Monsieur and Madame Loisel decide they must buy an identical diamond necklace from the 'Palais Royal' as a replacement for Madame Forestier. Unable to bear the shame of this, they do not inform Madame Forestier of the change and spend the next ten years of their lives paying off the debts, which costs them about thirty-six thousand francs, a fortune at the time. Both Monsieur and Madame Loisel are forced to take on extra jobs and live in abject poverty. At the end of the ten years, Madame Loisel, now older, tougher and less graceful from years of hard manual labor, has an opportunity to tell her old friend of the lost necklace. Madame Forestier is shocked and informs Madame Loisel that her original necklace was, in fact, an imitation "...worth at the very most five hundred francs!"

The Lottery


The story contrasts commonplace details of contemporary life with the barbarism of the ritualistic lottery. The setting is a small American town where the locals display a celebratory mood as they gather on June 27 for their annual lottery. After a person from each family draws a small piece of paper, one slip with a black spot indicates the Hutchinson family has been chosen. When each member of that family draws again to narrow the selection, the family's mother, Tessie Hutchinson, is the final choice. She is then stoned by everyone present, including her own family. The reader, though, does not know the true situation until the first stone strikes Tessie Hutchinson, although the tone becomes darker as her fate draws nearer and nearer.

Los Vendidos


In his play, "Los Vendidos," Luis Valdez addresses, through humor and stereotypes, the issues faced by Mexicans in America, throughout history.
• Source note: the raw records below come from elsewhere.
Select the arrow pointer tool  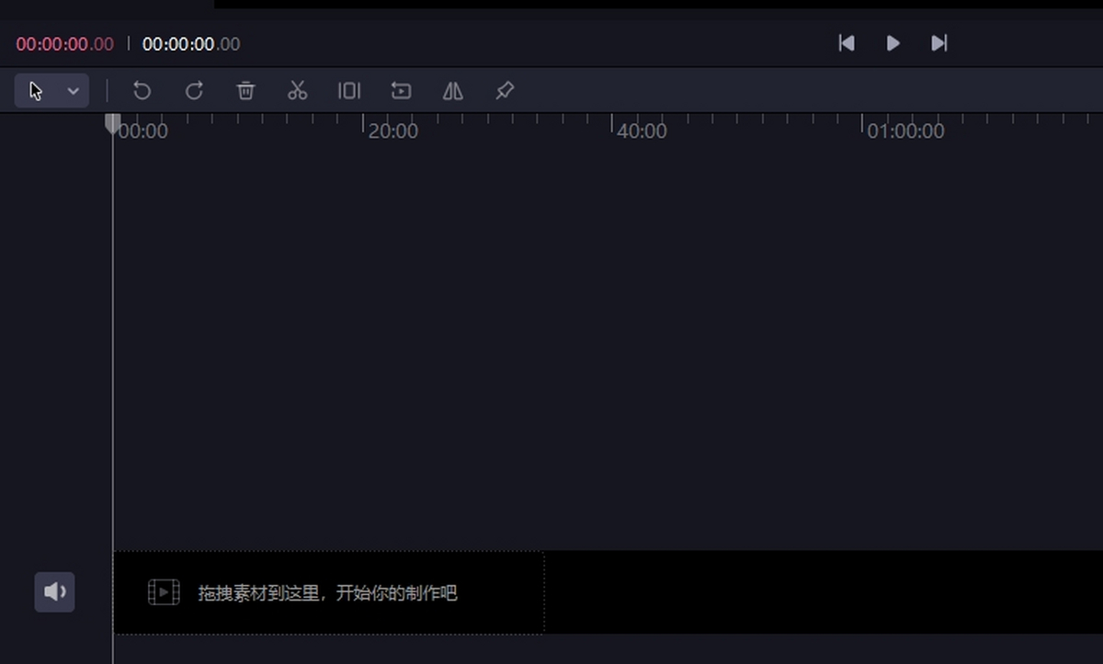(36, 91)
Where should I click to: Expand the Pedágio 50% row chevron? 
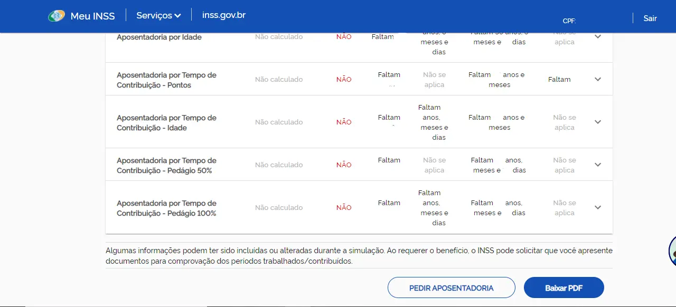598,165
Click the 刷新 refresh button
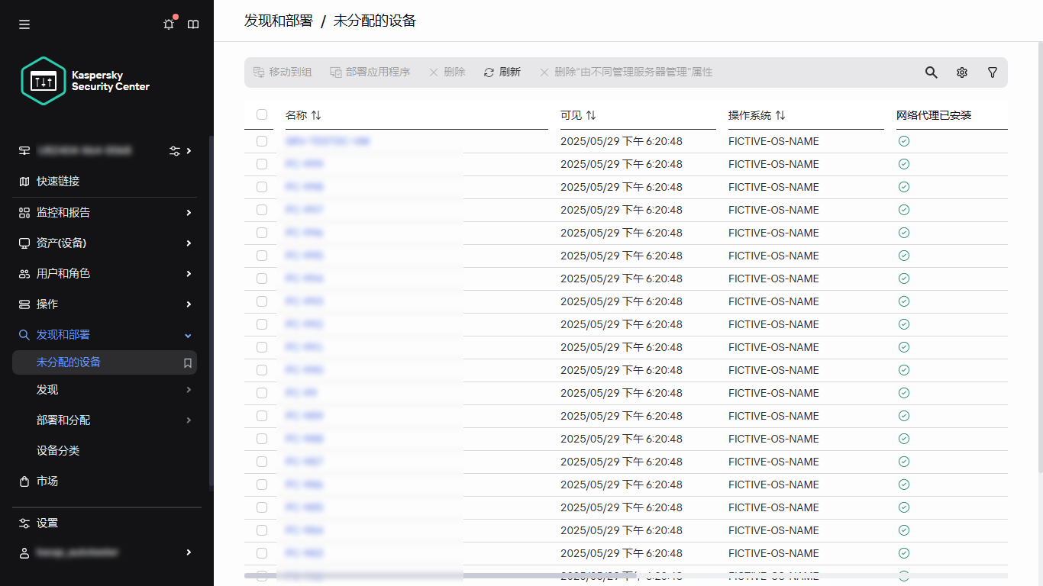Viewport: 1043px width, 586px height. (502, 72)
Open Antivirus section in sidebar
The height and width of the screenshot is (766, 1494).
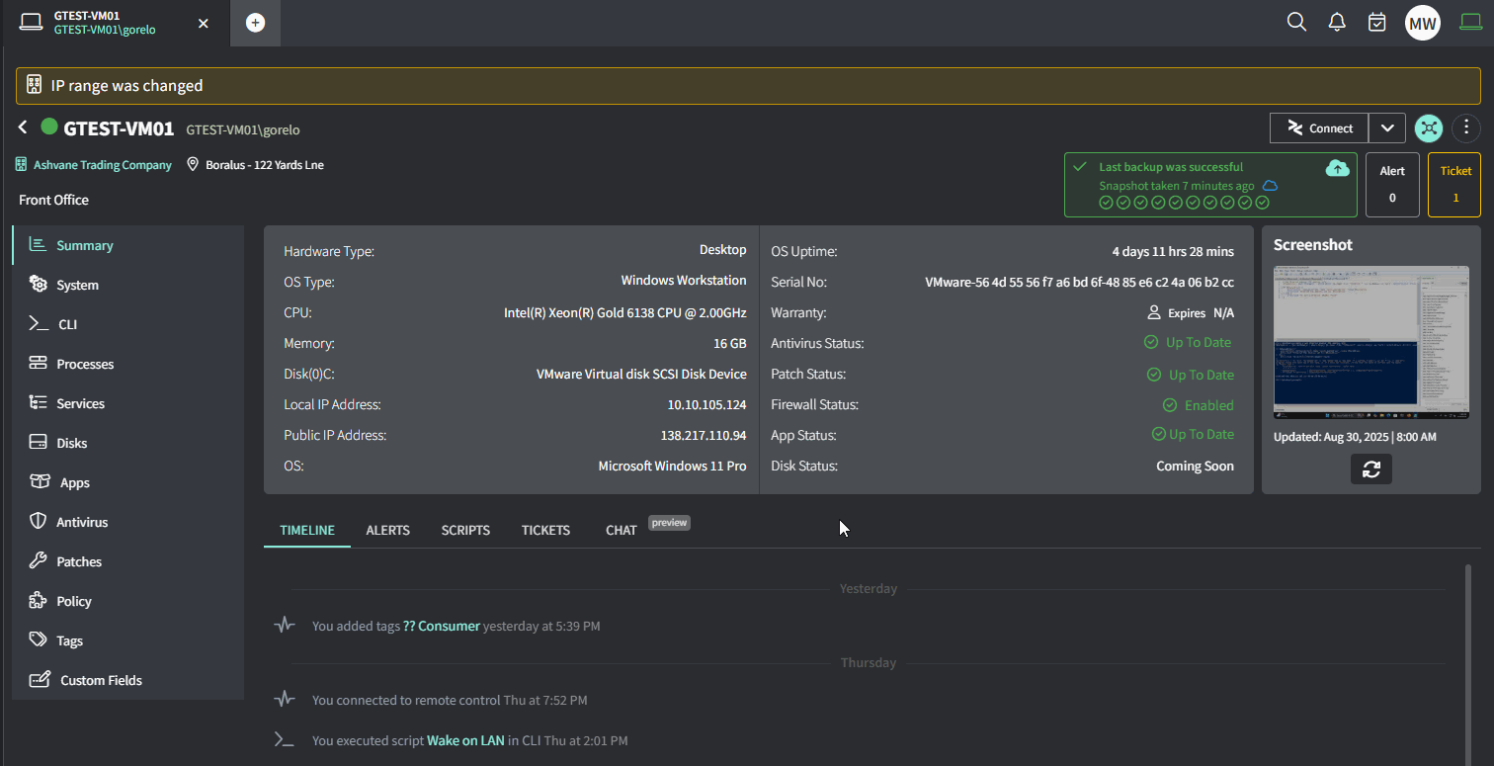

Although a "White Washed Mexican" woman is supposedly looking for a Mexican, what she is actually looking for is an American with darker skin. The key word here is American, as she is looking for someone who has denied his or her Mexican roots and become acculturated to the American way of life. As history repeats itself, this woman does not want a Mexican for any other reason than the fact that he is Mexican, and she has no respect for his heritage.

Oedipus Rex




Oedipus rex is the name of the king of Thebes the story being when the men of the city lament it loudly because, Thebes is suffering from a plague. Oedipus promises to save the city. Creon, brother-in-law to Oedipus, returns from the oracle at Delphi and declaims the words of the gods: Thebes is harboring the murderer of Laius, the previous king. It is the murderer who has brought the plague upon the city. Oedipus promises to discover the murderer and cast him out. He questions Tiresias, the soothsayer, who at first refuses to speak. Angered at this silence, Oedipus accuses him of being the murderer himself. Provoked, Tiresias speaks at last, stating that the murderer of the king is a king. Terrified, Oedipus then accuses Tiresias of being in league with Creon, who he believes covets the throne. With a flourish from the chorus, Jocasta appears and calms the dispute by telling all the oracles always lie. An oracle had predicted that Laius would die at his son's hand, when in fact he was murdered by bandits at the crossing of three roads. This frightens Oedipus further: he recalls killing an old man at a crossroads before coming to Thebes. A messenger arrives: King Polybus of Corinth, who Oedipus believes to be his father, has died. However, it is now revealed that Polybus was only the foster-father of Oedipus, who had been, in fact, a foundling. An ancient shepherd arrives: It was he who had found the child Oedipus in the mountains. Jocasta, realizing the truth, flees. At last, the messenger and shepherd state the truth openly: Oedipus is the child of Laius and Jocasta, killer of his father, husband of his mother. Shattered, Oedipus leaves. The messenger then reports the death of Jocasta: she has hanged herself in her chambers. Oedipus broke into her room and put out his eyes with her pin. Oedipus departs Thebes forever as the chorus at first vents their anger and then mourns the loss of a king they loved.